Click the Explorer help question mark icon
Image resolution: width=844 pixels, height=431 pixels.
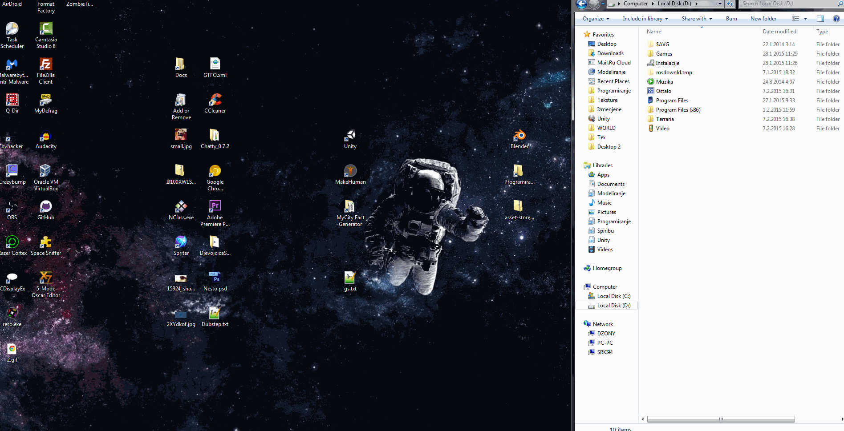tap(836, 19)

-.-.-

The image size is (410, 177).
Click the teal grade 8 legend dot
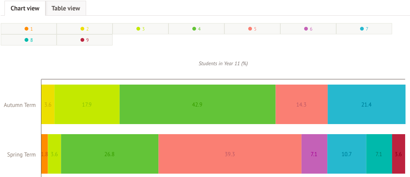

-.-.-

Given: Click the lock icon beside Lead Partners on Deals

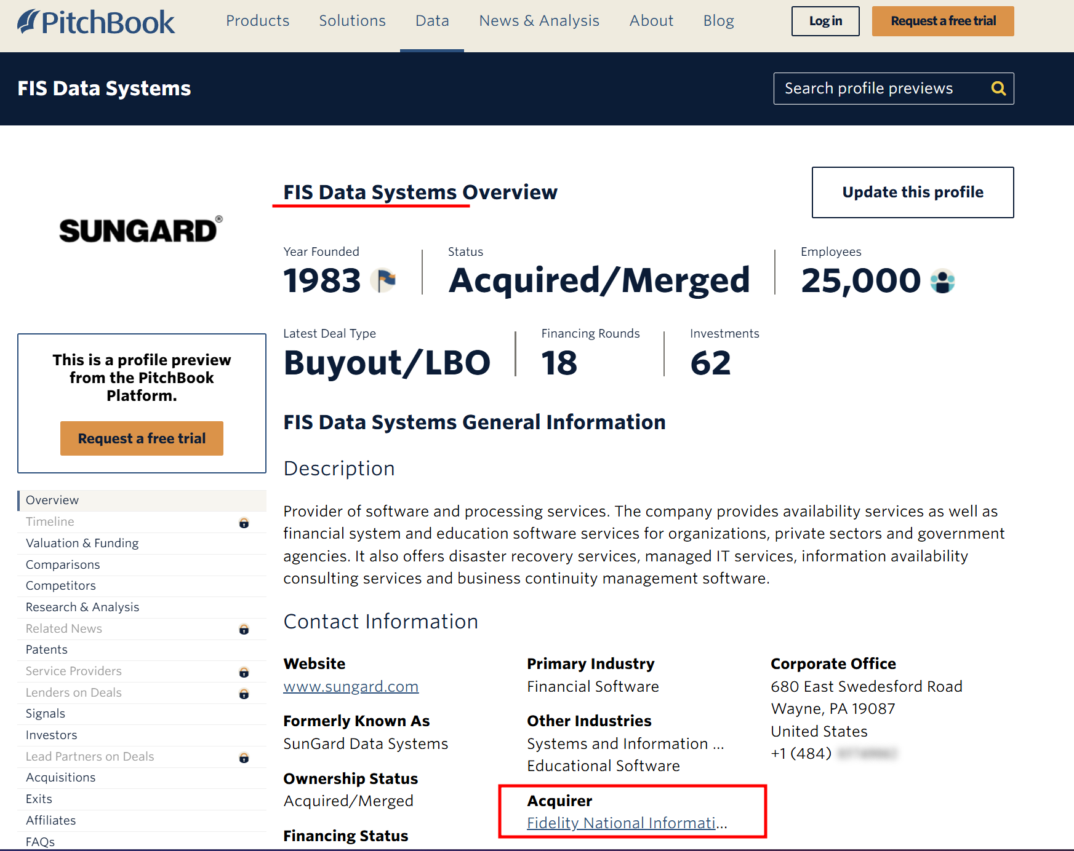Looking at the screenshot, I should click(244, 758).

-.-.-

### EXERCISE INSTRUCTIONS
Rewrite the lines from the line with "Click the Explorer help question mark icon" to the line with "tap(836, 19)", both ends included and requests kept, multiplying each coordinate in the answers by 1.25 and rounding to whole numbers with halves going up. Reproduce only those lines, and omit the pictures.

### TASK RESULT
Click the Explorer help question mark icon
Image resolution: width=844 pixels, height=431 pixels.
tap(1045, 24)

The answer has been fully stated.